Home Ogólnie Z historii nie wiadomo właściwie nic.” czyli Zwierz i Bolesław Śmiały

Z historii nie wiadomo właściwie nic.” czyli Zwierz i Bolesław Śmiały

autor Zwierz

Hej

Wyprawa do teatru jest dla zwierza zawsze przed­sięwz­ię­ciem przy­pom­i­na­ją­cym kupowanie losu na loterii. O ile do kina zwierz jest się w stanie wybrać w pełni świadomie (niekiedy nawet zbyt świadomie jak na gus­ta niek­tórych czytel­ników) o tyle do teatru zwierz trafia zawsze mniej więcej tak samo — przy­pad­kowo, lub dlat­ego że ktoś pod­jął się zań wybóru spek­tak­lu. O ile w przy­pad­ku kina, zwierz wie, kogo, w czym i w czy­jej reży­serii będzie oglą­dał, jego wiedza teatral­na najczęś­ciej ogranicza się do kilku nazwisk z obsady, no i tytułu sztu­ki. Brak wiedzy oznacza z jed­nej strony więk­szą otwartość (trud­no mieć uprzedzenia wobec czegoś, o czym się nie czy­tało) z drugiej mniejszą pewność siebie.  Zwierz ma pełną aparaturę (wyt­wor­zoną na własne potrze­by) by odróżnić dobry film od złego, nato­mi­ast spek­tak­le oglą­da już bez wszys­t­kich recen­zenc­kich narzędzi. Czy to dobrze? Z całą pewnoś­cią, jako widz sporo na tym zysku­je, z drugiej strony — jak już zwierz pisał. Rzad­ko zdarza mu się pod­jeść do sztu­ki emocjon­al­nie — wręcz prze­ci­wnie cały czas siedzi i zas­tanaw­ia się nad kon­cepcją tego, co widzi. Zwierz pisze te uwa­gi, bo wyda­je się konieczne (po raz, który to już) zaz­naczyć, że czy­ta­jąc zwier­zowe uwa­gi teatralne, nie czyta­cie niko­go, kto wie, choć odrobinę lep­iej od was. O ile w przy­pad­ku kina, zwierz może się pochwal­ić przeczy­tany­mi książka­mi, obe­jrzany­mi fil­ma­mi i ciągnącą się od lat dziecin­nych pasją, to w przy­pad­ku teatru jest po pros­tu kole­jnym widzem wychodzą­cym ze spek­tak­lu. Sko­ro już to ustalil­iśmy to zwierz może wam powiedzieć, co myśli o Bolesław­ie Śmi­ałym w Teatrze Polskim.
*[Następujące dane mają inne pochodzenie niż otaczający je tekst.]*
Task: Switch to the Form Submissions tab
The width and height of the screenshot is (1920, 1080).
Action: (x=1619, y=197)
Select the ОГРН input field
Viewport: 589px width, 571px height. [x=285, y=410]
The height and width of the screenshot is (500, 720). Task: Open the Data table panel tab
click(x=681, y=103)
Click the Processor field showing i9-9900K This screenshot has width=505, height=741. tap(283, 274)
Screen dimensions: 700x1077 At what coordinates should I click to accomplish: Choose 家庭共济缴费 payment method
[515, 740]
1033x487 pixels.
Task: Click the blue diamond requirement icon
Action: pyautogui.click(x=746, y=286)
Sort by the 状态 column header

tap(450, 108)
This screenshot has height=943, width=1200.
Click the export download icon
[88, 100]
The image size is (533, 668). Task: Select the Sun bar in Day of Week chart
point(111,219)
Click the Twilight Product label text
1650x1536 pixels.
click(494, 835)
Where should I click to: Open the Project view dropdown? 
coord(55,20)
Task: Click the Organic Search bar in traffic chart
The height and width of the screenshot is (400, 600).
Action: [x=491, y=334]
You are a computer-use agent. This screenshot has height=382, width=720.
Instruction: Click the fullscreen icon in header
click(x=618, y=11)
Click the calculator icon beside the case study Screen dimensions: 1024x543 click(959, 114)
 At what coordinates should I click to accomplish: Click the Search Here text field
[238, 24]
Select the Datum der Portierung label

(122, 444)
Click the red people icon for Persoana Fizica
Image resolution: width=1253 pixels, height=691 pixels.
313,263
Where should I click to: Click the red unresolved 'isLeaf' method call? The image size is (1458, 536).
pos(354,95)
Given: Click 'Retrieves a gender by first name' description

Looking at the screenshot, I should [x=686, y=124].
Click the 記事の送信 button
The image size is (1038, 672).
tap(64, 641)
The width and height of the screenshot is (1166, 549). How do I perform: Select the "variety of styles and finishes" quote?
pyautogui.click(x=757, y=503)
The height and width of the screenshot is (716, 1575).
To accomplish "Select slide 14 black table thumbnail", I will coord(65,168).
Bolesław Śmi­ały w Teatrze Pol­skim, to jed­no z tych przed­staw­ień, na które zwierz pewnie by się nigdy nie wybrał gdy­by go nie zapros­zono. Biorąc pod uwagę, że zwierz jest pozy­ty­wnie zaskoc­zony pro­dukcją, nie powinien być więcej odpowiedzial­ny za własne wybo­ry teatralne.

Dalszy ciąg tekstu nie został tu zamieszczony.